End Plastics

Why Back to Plastic is the Last Straw

The recent Executive Order promoting plastic straws while undoing the former administration’s plan to phase them out of federal buildings by 2027 may seem insignificant in the face of global challenges like peace in the Middle East or the war in Ukraine. But the plastic issue is far from trivial.

Why? Well because plastic pollution isn’t just about straws up turtles’ noses. It is about so much more.  It’s about the trillions of microplastics that have now contaminated our water, our food chain, the air, soil, oceans  and even our own bodies. Plastic particles have been found in human brains, lungs, even placentas

There is growing research that links these microparticles and the toxic chemicals that leach from them, like BPAs and phthalates,  with cancer, heart attacks and strokes and dementia. Perhaps most worrying of all studies are even finding associations with miscarriage, which for a self-declared Pro-Life President should be a serious  cause for concern in its own right. Our own report, Babies Vs. Plastics, highlighted the elevated risk plastics pose to the health of infants.

The truth is that there is more plastic now than there has ever been, and production is increasing globally. In 2021, over 390 million tons of plastic were produced with a market value of $593 billion US dollars.  50% of all this plastic, like plastic straws, is single-use and will be used for less than a few minutes and tossed away as trash. 

Even more shocking is the massive financial drain plastic waste imposes on U.S. taxpayers every year. In 2019 alone, the U.S. economy lost at least $7.2 billion due to landfilled plastic waste, according to the Department of Energy. Let’s hope Elon Musk’s DOGE tackles that utter waste of money and backs our call to cap plastic production and make polluters pay.

The best-case scenario for plastic trash, and it’s not a good one, is it ends up in a landfill and degrades into million more microplastic particles that poison our soil, air and over time gradually leach into the water table, and impact not just wildlife but all of us too. Especially poorer communities that often live near landfill sites.

> Excerpted records:
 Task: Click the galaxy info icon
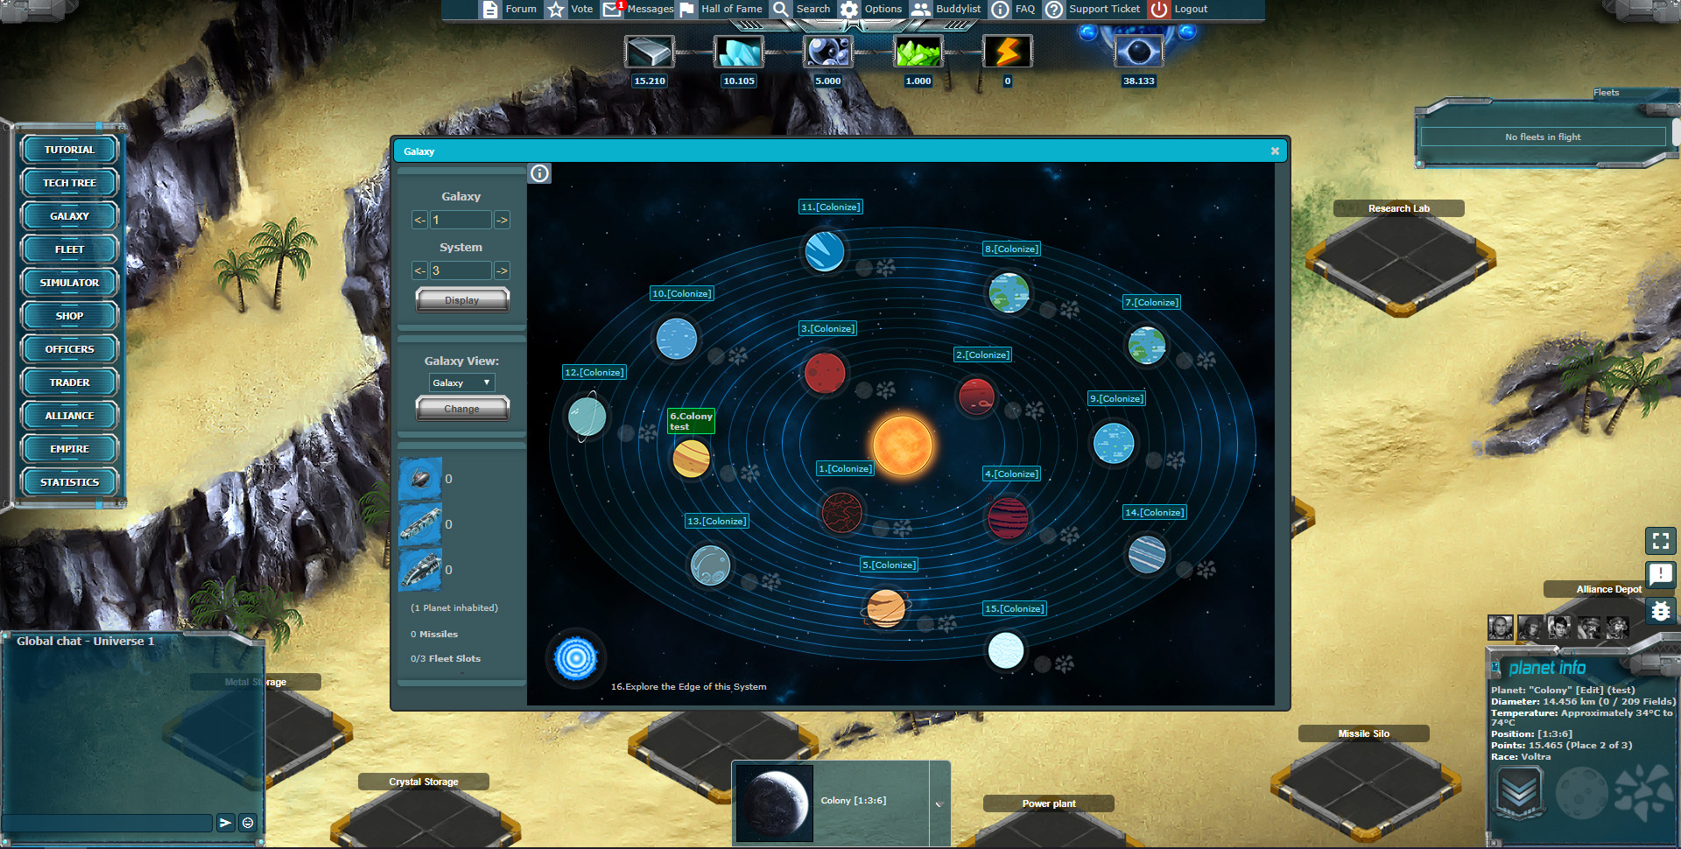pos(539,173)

--

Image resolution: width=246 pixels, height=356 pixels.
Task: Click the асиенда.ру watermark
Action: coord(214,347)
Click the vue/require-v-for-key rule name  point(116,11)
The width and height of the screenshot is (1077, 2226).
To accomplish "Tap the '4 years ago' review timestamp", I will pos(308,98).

==

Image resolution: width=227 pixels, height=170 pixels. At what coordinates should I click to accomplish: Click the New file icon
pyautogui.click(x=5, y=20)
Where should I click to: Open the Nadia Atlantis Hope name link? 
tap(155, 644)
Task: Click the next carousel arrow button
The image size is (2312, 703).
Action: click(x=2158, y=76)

> Assignment: Resume the article on plastic straws and plastic pollution, picking up after its final sentence. The records have nothing to do with what comes next.

> Reply to the task:
The worst-case scenario is that all this single use plastic ends up desecrating our forests, fields, rivers, oceans and communities. I should know because as someone whose life is dedicated to fighting plastic pollution as the Coordinator of the Great Global Cleanup, for EARTHDAY.ORG the organization behind Earth Day itself, I’m the unashamed king of trash.

I spend my life leading an army of volunteers, picking it up wherever we can. It’s dirty, exhausting, and sometimes dangerous, and for a long time, I believed it was the most effective way to fight plastic pollution.  I was wrong.

Over the past three years, I’ve rallied communities worldwide to pick up plastic trash. I’ve raked through Armenia’s Yerevanyan lake to fish for plastic Jermuk bottles; I tripped into a river full of fecal matter in Gainesville just to retrieve a single Styrofoam cup and I’ve cleaned beaches up and down the East Coast. Once with the cast of the Bravo series Southern Charm and the Hollywood actress Amanda Seyfried helping me. 

After years in this work, you start to notice what has now become blindingly obvious — the same beaches, rivers, lakes and the same parks, forests, and communities are all being polluted repeatedly with plastic waste. We are bailing out a tsunami of plastic, but the tide keeps washing more over us.

This is why in 2024 EARTHDAY.ORG launched, Planet vs. Plastics, to expose the human health impacts of plastic pollution because  it is clear that picking up the trash isn’t the only problem – it’s what the trash is made of – a toxic mix of oil and chemicals like PFAS, BPA, and phthalates

Predictably, the US has failed to deliver in managing our plastic pollution and human health crisis. Having led the world into believing that we would sign the United Nations Global Plastic Treaty in Busan in November 2024, the new heads at the US State Department have now quietly walked back on that promise. Not only will we NOT be joining the rest of the world in trying to manage our epic global plastic waste problem, but we also reneged on our position to support measures to cap plastic production globally. 

We must commit to reducing plastic production by 60% by 2040 to protect our health, the environment, and future generations. Returning to plastic straws is not just a nostalgic mistake—it’s a dangerous step back for the well-being of our planet and its people. Plastic sucks.